<h1 style='background-color: #fed8b1; padding-bottom:4px;' align='center'><b>Bank Churn EDA & Modelling</b></h1>

    We have been given the task of predicting the customers that are likely to churn so that the bank can proactively take action to prevent it from happening.

    In this notebook, I have performed some exploratory data analysis.

    I hope you find my notebook useful and make sure to upvote if you enjoyed it!

<h2 style='background-color: #fed8b1;' align='center'>Loading Libraries</h2>

In [None]:
import numpy as np 
import pandas as pd 
import matplotlib.pyplot as plt
import seaborn as sns
import plotly.express as px
from pandas_profiling import ProfileReport

from scipy.special import boxcox1p
from scipy.stats import boxcox_normmax

<h2 style='background-color: #fed8b1;' align='center'>Data Loading & Basic Analysis</h2>

In [None]:
df = pd.read_csv('../input/credit-card-customers/BankChurners.csv')

In [None]:
df.head()

In [None]:
df.info()

<p>We are off to a great start as there appears to be no missing values!</p>

In [None]:
for c in df.select_dtypes('object').columns:
    print(df[c].value_counts())
    print('--------------------')

    This is a cool trick I like to use that basically lists all the non-integer values and shows their respective value_counts. 

    We see that here we will more than likely need to LabelEncode all these features except the Gender, which would be an one-hot encoding. 

    However, some libraries such Catboost, can actually deal with text values by itself!

In [None]:
df.describe()

    Here we are getting some basic statistics about the dataset to get a feel for what we are going to be working with.

    Immediately we see that our features are on different scales. 

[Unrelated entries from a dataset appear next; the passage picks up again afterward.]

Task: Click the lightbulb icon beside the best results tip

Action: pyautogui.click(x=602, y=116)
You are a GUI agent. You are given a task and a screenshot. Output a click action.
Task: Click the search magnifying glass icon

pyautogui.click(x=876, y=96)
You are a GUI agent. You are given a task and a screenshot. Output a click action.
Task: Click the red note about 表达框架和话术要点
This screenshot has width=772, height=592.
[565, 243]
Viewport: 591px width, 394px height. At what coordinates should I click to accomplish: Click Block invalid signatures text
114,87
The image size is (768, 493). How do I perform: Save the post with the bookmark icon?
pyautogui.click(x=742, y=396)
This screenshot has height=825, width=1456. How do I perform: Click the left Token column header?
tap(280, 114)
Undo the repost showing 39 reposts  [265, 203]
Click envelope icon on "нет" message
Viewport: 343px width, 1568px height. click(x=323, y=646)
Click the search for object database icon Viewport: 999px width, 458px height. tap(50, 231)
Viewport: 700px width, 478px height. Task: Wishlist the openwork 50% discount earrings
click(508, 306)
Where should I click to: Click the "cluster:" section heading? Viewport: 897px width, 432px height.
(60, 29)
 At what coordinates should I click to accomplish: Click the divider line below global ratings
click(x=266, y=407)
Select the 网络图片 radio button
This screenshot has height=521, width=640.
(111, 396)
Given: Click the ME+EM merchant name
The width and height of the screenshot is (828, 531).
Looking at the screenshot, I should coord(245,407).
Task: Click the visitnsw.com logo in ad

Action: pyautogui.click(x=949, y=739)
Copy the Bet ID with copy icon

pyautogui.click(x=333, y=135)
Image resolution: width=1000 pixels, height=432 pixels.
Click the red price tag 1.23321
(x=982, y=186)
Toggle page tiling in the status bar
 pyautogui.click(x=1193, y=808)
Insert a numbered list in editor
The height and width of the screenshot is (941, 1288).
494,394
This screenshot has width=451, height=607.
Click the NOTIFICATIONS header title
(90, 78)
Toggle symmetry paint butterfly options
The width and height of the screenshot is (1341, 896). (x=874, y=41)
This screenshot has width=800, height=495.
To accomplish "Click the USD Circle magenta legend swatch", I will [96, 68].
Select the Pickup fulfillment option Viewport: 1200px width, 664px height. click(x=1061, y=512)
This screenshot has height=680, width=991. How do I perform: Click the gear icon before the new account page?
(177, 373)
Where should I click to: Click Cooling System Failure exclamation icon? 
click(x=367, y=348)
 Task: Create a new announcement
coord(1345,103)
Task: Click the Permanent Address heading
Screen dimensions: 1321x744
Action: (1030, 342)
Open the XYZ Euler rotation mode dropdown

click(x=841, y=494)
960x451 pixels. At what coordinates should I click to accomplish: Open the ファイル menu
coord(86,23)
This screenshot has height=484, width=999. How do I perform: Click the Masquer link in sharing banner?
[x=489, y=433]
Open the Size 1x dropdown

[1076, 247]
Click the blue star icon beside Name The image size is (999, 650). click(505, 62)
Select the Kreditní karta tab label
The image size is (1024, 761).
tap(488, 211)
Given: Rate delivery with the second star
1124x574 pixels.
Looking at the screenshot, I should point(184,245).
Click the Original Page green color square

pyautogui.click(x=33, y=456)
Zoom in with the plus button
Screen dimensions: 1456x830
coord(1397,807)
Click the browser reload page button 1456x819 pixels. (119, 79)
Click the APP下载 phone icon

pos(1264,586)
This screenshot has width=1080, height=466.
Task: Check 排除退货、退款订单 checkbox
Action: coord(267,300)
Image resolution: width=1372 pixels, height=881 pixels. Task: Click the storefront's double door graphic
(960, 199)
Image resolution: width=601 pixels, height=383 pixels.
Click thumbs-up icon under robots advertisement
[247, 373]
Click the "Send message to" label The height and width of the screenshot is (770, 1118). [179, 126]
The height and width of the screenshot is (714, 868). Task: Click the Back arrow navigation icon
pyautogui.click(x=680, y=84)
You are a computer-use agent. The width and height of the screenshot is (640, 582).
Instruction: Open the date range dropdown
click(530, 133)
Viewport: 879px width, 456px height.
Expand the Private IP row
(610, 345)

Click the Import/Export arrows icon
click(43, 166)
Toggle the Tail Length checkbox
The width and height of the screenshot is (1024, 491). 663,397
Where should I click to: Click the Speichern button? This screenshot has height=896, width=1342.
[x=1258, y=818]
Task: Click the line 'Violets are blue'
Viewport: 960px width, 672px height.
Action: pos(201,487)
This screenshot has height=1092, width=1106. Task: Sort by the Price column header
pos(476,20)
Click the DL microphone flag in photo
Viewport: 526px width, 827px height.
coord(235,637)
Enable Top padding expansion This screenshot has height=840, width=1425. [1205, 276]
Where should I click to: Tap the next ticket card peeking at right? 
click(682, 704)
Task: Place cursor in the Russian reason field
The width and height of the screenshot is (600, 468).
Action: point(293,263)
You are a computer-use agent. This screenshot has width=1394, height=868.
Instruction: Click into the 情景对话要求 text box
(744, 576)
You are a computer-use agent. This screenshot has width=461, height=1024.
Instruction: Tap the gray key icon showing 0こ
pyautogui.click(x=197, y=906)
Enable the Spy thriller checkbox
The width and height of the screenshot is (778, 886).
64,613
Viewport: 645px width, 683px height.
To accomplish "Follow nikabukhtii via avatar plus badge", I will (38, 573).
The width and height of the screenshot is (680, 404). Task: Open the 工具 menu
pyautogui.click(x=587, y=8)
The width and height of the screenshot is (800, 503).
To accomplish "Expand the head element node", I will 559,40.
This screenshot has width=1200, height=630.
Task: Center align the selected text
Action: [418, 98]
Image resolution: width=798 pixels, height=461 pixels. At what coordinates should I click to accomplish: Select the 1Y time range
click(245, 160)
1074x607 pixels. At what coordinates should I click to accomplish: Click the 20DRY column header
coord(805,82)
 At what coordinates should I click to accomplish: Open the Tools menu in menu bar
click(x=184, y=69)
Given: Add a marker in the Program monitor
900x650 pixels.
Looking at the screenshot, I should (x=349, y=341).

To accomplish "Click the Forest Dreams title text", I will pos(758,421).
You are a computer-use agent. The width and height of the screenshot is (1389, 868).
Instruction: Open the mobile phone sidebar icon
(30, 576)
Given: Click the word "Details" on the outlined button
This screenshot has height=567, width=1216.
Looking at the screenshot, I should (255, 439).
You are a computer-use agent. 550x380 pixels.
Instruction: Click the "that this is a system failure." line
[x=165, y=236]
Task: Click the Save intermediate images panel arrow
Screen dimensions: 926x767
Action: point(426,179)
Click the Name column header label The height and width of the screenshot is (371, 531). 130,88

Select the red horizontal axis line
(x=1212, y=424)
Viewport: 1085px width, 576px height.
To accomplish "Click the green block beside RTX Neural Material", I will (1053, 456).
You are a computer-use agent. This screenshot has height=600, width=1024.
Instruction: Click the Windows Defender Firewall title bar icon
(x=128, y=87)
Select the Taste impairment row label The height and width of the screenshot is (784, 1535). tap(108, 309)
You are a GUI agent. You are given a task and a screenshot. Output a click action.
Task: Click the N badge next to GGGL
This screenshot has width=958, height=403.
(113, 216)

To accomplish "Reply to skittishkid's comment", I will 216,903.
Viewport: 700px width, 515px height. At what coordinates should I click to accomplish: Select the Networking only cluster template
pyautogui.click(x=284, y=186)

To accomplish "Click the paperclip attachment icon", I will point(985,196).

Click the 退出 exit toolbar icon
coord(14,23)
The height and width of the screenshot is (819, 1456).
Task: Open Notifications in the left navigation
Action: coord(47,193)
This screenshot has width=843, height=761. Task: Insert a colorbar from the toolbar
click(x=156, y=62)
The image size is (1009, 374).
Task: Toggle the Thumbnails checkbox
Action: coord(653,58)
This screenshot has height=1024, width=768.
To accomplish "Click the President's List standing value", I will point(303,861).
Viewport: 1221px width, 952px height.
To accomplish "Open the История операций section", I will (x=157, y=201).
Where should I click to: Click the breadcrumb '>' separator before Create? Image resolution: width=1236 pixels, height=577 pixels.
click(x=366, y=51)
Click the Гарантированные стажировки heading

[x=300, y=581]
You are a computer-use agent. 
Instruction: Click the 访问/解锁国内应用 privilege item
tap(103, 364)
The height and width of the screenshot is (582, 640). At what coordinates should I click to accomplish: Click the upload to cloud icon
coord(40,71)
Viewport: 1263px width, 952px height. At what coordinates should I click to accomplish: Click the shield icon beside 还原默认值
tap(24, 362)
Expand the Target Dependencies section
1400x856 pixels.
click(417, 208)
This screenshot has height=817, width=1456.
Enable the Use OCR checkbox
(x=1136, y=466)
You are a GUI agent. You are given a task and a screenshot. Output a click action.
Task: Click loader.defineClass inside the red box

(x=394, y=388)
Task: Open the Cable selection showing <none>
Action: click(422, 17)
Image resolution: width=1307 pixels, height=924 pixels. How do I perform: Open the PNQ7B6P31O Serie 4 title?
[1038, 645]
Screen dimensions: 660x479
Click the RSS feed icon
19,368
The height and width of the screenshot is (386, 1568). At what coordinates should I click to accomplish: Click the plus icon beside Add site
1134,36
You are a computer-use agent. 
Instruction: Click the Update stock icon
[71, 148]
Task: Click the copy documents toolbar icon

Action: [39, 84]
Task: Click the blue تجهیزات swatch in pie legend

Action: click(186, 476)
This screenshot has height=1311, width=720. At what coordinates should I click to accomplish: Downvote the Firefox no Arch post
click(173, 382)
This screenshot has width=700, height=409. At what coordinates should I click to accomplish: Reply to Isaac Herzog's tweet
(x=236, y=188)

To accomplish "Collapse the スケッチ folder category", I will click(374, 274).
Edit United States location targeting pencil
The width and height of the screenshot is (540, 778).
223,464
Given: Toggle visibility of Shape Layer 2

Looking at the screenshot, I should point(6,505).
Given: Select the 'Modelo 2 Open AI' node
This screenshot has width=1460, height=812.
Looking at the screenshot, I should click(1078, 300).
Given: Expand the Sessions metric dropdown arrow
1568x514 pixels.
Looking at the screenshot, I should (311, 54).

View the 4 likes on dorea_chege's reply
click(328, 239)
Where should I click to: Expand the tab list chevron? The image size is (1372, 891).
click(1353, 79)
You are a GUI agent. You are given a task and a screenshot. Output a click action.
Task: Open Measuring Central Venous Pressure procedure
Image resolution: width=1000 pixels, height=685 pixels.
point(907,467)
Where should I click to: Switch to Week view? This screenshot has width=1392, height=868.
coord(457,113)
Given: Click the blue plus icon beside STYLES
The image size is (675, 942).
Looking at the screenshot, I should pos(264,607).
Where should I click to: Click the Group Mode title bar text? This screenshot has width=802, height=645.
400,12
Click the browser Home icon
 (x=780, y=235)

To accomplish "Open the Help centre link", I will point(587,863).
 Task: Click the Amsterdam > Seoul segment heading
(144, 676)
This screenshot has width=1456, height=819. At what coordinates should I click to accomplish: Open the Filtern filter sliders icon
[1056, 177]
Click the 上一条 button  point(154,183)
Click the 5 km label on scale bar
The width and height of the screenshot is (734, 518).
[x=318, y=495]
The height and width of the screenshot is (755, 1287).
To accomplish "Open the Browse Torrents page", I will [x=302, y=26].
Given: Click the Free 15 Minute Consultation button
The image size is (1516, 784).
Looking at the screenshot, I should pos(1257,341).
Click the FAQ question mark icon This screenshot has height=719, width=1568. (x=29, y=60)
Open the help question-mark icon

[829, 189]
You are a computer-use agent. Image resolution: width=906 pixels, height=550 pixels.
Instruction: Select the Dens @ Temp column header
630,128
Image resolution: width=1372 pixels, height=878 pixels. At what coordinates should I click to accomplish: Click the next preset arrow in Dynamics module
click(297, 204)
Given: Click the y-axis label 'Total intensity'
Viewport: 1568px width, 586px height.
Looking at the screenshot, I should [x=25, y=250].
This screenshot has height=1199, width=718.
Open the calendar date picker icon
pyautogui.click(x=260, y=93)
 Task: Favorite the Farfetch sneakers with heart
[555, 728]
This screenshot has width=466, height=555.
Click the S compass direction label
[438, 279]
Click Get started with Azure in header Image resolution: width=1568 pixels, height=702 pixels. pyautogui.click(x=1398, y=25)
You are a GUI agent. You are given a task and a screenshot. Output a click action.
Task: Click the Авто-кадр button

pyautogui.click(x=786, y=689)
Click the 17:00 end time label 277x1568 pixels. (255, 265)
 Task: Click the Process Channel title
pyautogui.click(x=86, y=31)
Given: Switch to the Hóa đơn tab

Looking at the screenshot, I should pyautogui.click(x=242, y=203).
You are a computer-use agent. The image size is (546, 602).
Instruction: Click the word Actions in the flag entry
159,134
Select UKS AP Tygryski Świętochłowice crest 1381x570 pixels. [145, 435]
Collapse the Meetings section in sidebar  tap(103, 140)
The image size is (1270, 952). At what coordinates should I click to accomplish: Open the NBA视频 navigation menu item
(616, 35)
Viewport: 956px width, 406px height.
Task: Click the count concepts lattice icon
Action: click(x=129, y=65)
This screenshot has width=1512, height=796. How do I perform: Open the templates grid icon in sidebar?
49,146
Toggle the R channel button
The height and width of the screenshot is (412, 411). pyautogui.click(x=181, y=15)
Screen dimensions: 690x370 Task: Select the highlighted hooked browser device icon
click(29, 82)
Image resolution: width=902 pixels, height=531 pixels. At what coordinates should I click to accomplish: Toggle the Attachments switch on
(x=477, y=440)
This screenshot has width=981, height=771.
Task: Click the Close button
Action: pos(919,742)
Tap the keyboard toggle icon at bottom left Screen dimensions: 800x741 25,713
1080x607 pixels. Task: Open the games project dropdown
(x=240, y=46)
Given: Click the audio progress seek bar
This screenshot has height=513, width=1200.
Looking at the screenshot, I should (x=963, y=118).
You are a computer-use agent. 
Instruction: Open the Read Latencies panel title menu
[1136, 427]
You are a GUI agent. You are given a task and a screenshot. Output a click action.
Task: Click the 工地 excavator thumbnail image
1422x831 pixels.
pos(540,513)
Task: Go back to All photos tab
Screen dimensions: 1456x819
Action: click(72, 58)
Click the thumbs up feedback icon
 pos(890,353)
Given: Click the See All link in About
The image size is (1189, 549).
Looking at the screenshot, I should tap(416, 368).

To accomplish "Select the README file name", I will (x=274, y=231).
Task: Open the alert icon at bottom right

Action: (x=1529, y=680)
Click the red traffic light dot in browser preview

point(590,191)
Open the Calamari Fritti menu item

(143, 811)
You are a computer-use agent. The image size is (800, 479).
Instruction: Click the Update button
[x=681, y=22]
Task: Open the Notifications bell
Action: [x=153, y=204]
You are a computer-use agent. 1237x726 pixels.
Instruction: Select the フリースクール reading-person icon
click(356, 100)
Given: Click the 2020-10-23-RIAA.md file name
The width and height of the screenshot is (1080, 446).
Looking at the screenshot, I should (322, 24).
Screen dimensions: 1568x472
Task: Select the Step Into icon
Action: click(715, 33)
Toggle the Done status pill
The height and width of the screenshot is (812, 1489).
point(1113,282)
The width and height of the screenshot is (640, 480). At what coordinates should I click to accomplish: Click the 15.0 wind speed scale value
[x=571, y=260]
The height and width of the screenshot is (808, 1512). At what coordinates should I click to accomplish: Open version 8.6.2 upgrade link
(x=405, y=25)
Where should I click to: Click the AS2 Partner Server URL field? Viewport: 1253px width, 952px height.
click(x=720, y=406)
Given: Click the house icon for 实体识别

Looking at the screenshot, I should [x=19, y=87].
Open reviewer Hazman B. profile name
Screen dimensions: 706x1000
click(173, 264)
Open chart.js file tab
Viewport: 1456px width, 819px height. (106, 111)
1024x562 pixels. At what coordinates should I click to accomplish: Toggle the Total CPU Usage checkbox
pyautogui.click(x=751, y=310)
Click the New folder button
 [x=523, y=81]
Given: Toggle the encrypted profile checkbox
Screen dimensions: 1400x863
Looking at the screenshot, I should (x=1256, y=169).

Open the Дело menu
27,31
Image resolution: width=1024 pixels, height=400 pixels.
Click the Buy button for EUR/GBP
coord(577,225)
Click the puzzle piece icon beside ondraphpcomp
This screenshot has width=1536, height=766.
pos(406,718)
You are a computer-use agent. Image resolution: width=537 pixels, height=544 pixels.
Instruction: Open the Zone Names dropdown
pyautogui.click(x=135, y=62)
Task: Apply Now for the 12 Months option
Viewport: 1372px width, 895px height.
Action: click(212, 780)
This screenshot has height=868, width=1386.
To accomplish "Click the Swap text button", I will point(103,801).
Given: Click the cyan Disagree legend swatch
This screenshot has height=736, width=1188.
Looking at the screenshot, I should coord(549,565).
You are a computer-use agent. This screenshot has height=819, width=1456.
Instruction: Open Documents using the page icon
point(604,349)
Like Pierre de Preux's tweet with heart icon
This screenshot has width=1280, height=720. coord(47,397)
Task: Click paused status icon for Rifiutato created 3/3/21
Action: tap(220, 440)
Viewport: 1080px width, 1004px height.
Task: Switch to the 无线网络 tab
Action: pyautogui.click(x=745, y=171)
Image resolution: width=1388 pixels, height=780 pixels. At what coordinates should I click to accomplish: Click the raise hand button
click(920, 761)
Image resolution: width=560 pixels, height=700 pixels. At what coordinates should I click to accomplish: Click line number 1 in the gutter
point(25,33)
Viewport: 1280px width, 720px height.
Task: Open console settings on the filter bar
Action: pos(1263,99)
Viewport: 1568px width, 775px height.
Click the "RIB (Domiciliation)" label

    For instance, the median value for Total_Relationship_Count is 4, but the median value for the Credit_Limit feature is 4549!

    This shows us that we will require feature scaling if we choose to work with Linear models or Neural Networks.

<h2 style='background-color: #fed8b1;' align='center'>Exploratory Data Analysis</h2>

In [None]:
ProfileReport(df,minimal=True)

    This is probably my new favorite tool for EDA. It's really simple but packs a lot of information in one line of code!

    The main reason I enjoy using this library is because it given me a starting point as to where I should start my data analysis.

    I have set mininal=True because it does use up a substantial amount of CPU, but nevertheless it is a useful tool to have in the toolkit!

In [None]:
fig = px.pie(df,df['Attrition_Flag'],hole=0.5)
fig.update_layout(title='Percentage of Attrited and Existing Customers',title_x=0.5)
fig.show()

In [None]:
sns.countplot(df['Attrition_Flag'])
plt.title('Boxplot of Attrited and Existing Customers')
plt.show()

In [None]:
df['Attrition_Flag'].value_counts()

<b>The key takeaways from here are:</b>

    1. the dataset is HEAVILY imbalanced. 

       This means that we will have to address this when modelling.

       We may have to use either Oversampling or Undersampling techniques to address this issue.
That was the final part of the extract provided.